### QUÉ SE PIDE:
Prosigue el fragmento sobre los magistrados del Tribunal Supremo que estudian el recurso de la Fiscalía, a partir de su última oración.

### EXTRACTO DEL DOCUMENTO:
'''
La Fiscalía afirma que en los hechos descritos existe una intimidación grave, por lo que deben calificarse como agresión sexual, es decir, como violación. Por este motivo, reclama elevar las penas de nueve a 18 años de prisión y diez más de libertad vigilada. Tres de los cinco miembros del tribunal, Susana Polo, Ana Ferrer y Vicente Magro, son reconocidos expertos en violencia de género en el Consejo General del Poder Judicial (CGPJ). Los otros dos magistrados que conforman la Sala son el presidente Andrés Martínez-Arrieta y Francisco Monterde. En el caso de Susana Polo será, además, la ponente del fallo. Llegó a la Sala Segunda (de lo Penal) del Supremo en julio de 2018 tras 33 años en la judicatura. Es una de las mayores especialistas del país en violencia de género. De hecho, fue coordinadora nacional entre el 2010 y el 2017 de la formación de los jueces que ocupan plazas en juzgados y tribunales que tratan estos asuntos. Del mismo modo, Polo ha dirigido cursos del CGPJ sobre igualdad y delitos contra la libertad sexual y es una firme defensora de la protección integral de la mujer en la Ley Orgánica del 2004, avalada luego por el Tribunal Constitucional. Por su parte, Vicente Magro, expresidente de la Audiencia Provincial de Alicante y en el Supremo desde enero del 2018, es miembro asesor en la actualidad del Observatorio de Violencia doméstica y de género del Consejo desde el 2002. Tres años después obtuvo la calificación sobresaliente cum laude por sus tesis, titulada «Soluciones de la sociedad española ante la violencia que se ejerce sobre las mujeres». Y también ha publicado el libro «Violencia doméstica y de género: 285 preguntas y respuestas». En el caso de Ana Ferrer, miembro de la progresista Jueces para la Democracia, tiene multitud de publicaciones relacionadas con esta lacra social.
'''
[Registros de una colección de datos]
'''
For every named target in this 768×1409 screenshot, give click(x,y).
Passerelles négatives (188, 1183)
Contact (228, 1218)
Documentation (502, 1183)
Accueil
'''
### RESPUESTA REDACTADA:
El precedente de Alsasua

Se da la circunstancia que tres de los cinco jueces que integran el tribunal de La Manada integraron la Sala que resolvió en abril pasado un procedimiento parecido. Polo, Magro y Monterde, junto a otros dos jueces, revocaron una condena del Tribunal Superior de Navarra por abuso sexual contra un hombre que forzó a una mujer en el aseo de un bar de la localidad de Alsasua en el 2016.

El tribunal estimó el recurso de la acusación particular en nombre de la víctima, de 27 años. «Concurren todos los elementos de la violencia e intimidación que requiere el delito de agresión sexual y que se fundamentan en el reducido espacio en el que se producen los hechos, el cierre con pestillo de tal habitáculo, el acometimiento sexual con tocamientos ante la negativa de la mujer, la utilización de la fuerza agarrándola por los brazos o la causación de lesiones. La descripción de fuerza en su actuar está fuera de toda duda», concluyó la Sala, para quien la víctima «se vio forzada y atacada sexualmente, frente a su clara e inequívoca negativa».

 

¿Por qué violan las manadas?

Marta Otero

El fenómeno de la grupalidad masculina que hace a los hombres sentirse aceptados por el grupo y una educación sexual basada en la pornografía están detrás de los abusos

El porqué que se esconde detrás de las agresiones sexuales en grupo es una enmarañada madeja de razones. El fenómeno de la grupalidad masculina, unido al problema de una educación sexual empañada por la pornografía, están detrás del perfil de los miembros de todas las manadas. Los expertos tienen claro que no tiene nada que ver un violador o agresor sexual que comete un acto en solitario con uno que lo hace en grupo. Y alertan de que el efecto contagio existe.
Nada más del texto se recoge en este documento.